I’ve been listening to Solaris, by Stanislaw Lem, and it is so far amazing.
Imagine your darkest, most embarrassing, strangest thought. The thing you are most ashamed or guilty for thinking–maybe it just popped into your head, unplanned, as thoughts often do. Now imagine that thought made flesh, and following you around for all to see.
The 2002 movie version of this book is a watered down love story, that hardly scratches the surface of the weirdness in this book… and I’m only at the beginning. The 1972 version is supposed to be much better, but I haven’t seen it. I’ll probably watch it after I finish.
I definitely have missed the psychological side of sci fi, and am enjoying this a lot.
Jimmy wakes up on the morning of his 18th birthday and drives to the clinic for his mandatory injection of love serum. This is a special medicine that makes him fall in love with the next person he sees. This is required of all adult citizens, once per year.
It is very unlikely that the person he sees will also have just been injected, and will also fall in love with him. So the world is full of unrequited love–but it is full of love. And everyone understands each other’s pain and sympathize with those in love with them, because they feel it themselves–helplessly, uncontrollably, mandatorily–for someone else.
This world is a bit kinder to each other, a bit more understanding and sympathetic toward each other, a bit more loving for each other. Because everyone, by default, knows what a heartbreak is.
Incoming, a series of posts about alternate realities that we almost lived in. Or maybe some we never had a chance to live in…
In this alternate world, I didn’t leave the bacon in the oven for nearly an hour and come out with black strips of salty carbon. In this world, I remembered and got up and ate juicy bacon with just the right combo of crispy and chewy.
But then, because of that I didn’t hear the song I’m listening to now, and wasn’t inspired with an idea about alternate universes, and never wrote any of these upcoming posts…
Somewhere, there is a tree growing which will some day be cut down and made into your coffin.
No one will ever truly know you, but you.
The person you love most in the world has secrets they will take to their grave, kept even from you.
The things people do for love, when done for any other object or reason, are called either addiction or mental illness.
Eating dead animal parts is really weird if you think about it too much.
You have no choice but to believe in free will.
You won’t remember reading this post a few years from now. How is that different than never having read it?
I wonder how or if my writing would improve if I knew multiple languages.
Haruki Murakami translated his first book into English, then back into Japanese when he first wrote it in order to simplify his style. I wonder if it added new ideas to it as well.
There must be some ideas that are easier to express in other languages, so knowing that language might open new avenues of thinking. Maybe there are some ideas that are only born in certain languages at all…

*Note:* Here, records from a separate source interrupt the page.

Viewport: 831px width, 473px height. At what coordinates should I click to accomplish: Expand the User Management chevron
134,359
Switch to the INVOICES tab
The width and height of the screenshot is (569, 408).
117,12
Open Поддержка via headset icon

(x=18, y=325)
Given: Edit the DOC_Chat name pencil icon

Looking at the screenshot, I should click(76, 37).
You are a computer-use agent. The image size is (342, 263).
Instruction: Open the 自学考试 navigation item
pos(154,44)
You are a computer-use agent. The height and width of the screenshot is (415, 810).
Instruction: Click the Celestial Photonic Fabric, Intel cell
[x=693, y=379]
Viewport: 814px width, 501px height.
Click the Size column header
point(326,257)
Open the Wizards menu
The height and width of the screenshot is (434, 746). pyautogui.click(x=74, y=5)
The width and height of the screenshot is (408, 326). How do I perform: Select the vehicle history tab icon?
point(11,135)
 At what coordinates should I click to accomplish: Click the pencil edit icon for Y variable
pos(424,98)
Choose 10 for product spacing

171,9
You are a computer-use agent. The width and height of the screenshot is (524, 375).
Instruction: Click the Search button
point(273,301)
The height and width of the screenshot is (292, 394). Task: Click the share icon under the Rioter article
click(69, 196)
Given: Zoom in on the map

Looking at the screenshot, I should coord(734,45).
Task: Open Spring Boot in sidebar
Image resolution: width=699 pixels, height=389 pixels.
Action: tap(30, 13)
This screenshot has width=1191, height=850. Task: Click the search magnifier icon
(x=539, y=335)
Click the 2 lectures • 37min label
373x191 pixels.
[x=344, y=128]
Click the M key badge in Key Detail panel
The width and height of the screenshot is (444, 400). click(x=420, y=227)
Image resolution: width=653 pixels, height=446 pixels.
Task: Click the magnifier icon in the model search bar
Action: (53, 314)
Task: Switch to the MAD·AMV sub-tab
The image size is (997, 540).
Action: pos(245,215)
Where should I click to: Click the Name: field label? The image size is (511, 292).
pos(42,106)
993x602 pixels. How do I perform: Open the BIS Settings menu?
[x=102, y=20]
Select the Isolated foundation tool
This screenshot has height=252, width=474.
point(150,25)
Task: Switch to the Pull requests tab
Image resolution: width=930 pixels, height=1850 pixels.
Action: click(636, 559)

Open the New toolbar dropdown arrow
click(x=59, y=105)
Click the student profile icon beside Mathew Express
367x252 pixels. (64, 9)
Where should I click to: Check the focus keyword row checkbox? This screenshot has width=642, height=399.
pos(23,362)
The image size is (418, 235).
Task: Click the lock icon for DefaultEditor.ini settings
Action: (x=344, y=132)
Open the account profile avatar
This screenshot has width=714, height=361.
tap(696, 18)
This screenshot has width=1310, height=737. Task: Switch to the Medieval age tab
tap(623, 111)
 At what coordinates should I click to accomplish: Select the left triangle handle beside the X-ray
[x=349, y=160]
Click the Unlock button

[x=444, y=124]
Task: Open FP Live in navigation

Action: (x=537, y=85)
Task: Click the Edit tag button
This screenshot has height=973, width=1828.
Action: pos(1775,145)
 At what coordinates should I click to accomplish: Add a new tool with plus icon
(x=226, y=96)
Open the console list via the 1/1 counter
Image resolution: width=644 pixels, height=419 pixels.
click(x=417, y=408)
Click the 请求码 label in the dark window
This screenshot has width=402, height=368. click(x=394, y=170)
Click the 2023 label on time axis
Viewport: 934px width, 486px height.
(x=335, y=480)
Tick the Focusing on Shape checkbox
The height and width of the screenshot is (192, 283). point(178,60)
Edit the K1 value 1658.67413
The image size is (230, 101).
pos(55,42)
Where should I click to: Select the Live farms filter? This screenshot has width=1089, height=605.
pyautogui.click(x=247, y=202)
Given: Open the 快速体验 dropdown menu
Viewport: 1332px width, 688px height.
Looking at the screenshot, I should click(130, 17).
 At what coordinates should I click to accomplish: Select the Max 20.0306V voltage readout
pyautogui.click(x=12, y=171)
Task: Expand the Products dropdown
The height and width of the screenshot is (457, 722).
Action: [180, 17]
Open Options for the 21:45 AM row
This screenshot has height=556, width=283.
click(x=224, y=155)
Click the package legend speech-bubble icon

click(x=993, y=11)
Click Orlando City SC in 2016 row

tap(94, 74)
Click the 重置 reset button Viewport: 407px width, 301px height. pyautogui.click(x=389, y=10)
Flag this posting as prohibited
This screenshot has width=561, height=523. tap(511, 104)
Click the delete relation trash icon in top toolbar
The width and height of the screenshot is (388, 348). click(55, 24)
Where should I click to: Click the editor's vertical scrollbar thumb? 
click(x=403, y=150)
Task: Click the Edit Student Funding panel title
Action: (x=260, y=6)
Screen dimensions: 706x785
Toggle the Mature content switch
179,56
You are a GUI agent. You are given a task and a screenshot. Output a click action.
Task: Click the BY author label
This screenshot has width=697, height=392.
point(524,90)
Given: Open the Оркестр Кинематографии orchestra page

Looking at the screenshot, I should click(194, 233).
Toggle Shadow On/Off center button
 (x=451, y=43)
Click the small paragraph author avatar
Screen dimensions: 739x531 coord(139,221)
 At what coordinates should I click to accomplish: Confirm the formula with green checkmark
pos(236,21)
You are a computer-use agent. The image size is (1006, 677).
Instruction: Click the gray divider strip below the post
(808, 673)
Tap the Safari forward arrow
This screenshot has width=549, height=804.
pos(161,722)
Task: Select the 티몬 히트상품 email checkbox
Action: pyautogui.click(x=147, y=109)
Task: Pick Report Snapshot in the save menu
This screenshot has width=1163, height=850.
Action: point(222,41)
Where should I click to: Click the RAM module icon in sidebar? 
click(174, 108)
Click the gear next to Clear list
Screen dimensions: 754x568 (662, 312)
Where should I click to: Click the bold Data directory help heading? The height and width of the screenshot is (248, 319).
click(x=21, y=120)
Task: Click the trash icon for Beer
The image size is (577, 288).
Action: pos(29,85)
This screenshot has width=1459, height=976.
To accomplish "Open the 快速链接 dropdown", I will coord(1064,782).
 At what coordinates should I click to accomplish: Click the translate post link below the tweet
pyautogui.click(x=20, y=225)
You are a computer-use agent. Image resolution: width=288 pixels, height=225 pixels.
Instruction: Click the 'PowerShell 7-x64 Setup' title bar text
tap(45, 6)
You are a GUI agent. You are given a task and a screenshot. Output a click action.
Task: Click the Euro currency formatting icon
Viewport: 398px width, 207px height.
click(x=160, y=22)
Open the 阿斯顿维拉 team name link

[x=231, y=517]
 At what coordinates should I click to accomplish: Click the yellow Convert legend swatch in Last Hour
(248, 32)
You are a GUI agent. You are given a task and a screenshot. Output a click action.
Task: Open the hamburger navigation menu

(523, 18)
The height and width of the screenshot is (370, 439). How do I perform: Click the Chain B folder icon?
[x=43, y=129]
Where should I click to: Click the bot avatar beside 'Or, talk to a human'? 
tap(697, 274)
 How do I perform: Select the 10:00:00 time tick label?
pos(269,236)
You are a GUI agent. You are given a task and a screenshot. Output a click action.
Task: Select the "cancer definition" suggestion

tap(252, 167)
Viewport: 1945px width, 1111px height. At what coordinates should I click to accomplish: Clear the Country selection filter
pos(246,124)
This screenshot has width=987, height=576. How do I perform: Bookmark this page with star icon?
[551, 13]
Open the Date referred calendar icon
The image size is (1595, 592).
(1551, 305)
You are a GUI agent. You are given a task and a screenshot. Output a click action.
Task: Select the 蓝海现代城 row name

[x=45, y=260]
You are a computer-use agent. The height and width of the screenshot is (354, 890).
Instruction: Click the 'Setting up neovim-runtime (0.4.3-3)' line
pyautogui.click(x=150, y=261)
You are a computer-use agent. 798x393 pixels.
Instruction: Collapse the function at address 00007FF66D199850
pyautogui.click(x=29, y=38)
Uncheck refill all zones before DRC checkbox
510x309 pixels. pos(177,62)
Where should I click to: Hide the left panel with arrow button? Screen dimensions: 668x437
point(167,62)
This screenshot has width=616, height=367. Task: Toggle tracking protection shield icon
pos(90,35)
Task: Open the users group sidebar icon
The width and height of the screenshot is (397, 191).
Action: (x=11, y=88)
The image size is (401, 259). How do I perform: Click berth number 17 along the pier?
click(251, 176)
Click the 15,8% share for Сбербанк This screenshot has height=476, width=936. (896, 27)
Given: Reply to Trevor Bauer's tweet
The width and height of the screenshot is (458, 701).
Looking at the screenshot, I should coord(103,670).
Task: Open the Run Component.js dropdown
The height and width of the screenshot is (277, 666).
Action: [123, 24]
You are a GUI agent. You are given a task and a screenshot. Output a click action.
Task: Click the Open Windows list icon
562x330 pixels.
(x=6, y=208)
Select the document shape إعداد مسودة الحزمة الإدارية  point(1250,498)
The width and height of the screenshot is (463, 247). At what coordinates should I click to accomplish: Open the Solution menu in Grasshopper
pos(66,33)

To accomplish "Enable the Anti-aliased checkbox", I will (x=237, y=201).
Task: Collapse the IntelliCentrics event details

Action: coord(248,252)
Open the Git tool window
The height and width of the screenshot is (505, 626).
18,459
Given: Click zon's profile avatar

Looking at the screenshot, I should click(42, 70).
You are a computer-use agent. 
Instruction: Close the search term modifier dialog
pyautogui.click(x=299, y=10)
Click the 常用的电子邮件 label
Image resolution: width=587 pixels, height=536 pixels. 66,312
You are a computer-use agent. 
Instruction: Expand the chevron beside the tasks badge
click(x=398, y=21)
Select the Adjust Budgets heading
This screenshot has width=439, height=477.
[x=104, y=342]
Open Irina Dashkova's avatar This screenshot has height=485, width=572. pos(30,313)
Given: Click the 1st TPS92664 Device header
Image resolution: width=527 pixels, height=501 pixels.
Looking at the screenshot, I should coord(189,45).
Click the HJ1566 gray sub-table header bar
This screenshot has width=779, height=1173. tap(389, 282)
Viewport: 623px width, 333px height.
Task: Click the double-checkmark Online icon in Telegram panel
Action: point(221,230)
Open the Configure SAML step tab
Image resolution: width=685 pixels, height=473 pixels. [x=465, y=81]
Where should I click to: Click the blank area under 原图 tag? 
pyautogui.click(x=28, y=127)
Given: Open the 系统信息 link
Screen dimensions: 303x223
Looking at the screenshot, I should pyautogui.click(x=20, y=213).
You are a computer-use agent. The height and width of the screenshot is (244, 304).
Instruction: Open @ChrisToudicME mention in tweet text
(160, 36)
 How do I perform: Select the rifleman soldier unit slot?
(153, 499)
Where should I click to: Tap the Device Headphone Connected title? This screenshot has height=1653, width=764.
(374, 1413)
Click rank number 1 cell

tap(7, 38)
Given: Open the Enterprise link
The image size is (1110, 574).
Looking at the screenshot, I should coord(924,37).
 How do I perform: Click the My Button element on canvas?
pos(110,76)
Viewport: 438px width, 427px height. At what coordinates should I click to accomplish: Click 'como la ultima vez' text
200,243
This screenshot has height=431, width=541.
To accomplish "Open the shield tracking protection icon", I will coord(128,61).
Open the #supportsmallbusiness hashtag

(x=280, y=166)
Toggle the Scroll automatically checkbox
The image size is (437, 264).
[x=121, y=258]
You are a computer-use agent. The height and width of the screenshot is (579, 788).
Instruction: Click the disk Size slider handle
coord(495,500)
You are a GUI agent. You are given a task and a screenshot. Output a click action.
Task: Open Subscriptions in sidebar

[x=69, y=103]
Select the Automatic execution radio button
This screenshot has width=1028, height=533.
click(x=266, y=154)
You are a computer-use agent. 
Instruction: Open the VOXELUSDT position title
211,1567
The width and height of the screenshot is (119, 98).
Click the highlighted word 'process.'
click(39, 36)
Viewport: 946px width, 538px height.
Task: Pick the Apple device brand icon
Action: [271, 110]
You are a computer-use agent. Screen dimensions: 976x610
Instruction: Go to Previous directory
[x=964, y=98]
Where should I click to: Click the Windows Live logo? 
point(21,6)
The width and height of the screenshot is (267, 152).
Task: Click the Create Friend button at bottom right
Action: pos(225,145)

The answer is obviously to learn every language and find out!
In 1Q84, a writer is rewriting the novel of a dyslexic teen who dictated the entire thing to a friend. He finds passion in rewriting it, because the story is very appealing to him and he wants to improve the writing to bring out the nugget of goodness within it.
I wonder if I could ever find energy to rewrite someone else’s work. I’m not so sure I could. If the story is already written, and already exists, in whatever form, I find I have less energy to create or change it. I have no desire to write fan fiction, for example, or ‘extended universe’ stories. I have far less energy to work on a story of mine after I’ve reached the end. I don’t know that I could ever find the energy to write about the same characters more than once, even.
I wonder about authors with ten or twenty novels in the same world with the same characters. I wonder how they stand it. Probably the paycheck helps.
I’m still listening to The Trial, and it has less of an effect on my nerves now, and is more just absurd and confusing.
The law system the story is describing, is bizarre, and seems completely removed from reality, though it is a dark mirror of bureaucracies in general, I suppose. The character has no idea what he’s been charged with, and no one seems to even care. That bit of information seems not even to matter to anyone at all. The character has stopped even asking or thinking about it while he works his way through the court system trying to figure out how to get his case done with.
I find it a bit hard to identify with the character for this reason. Every new person he encounters who wants to help him with his case, the first thing out of my mouth would be ‘I have no idea what I’m even accused of!’ but it seems this point is taken for granted by everyone involved.
I am curious how this will end because everyone he’s encountered seems to think it out of the question he’ll be found innocent, and thinks it’s pointless to even try for that.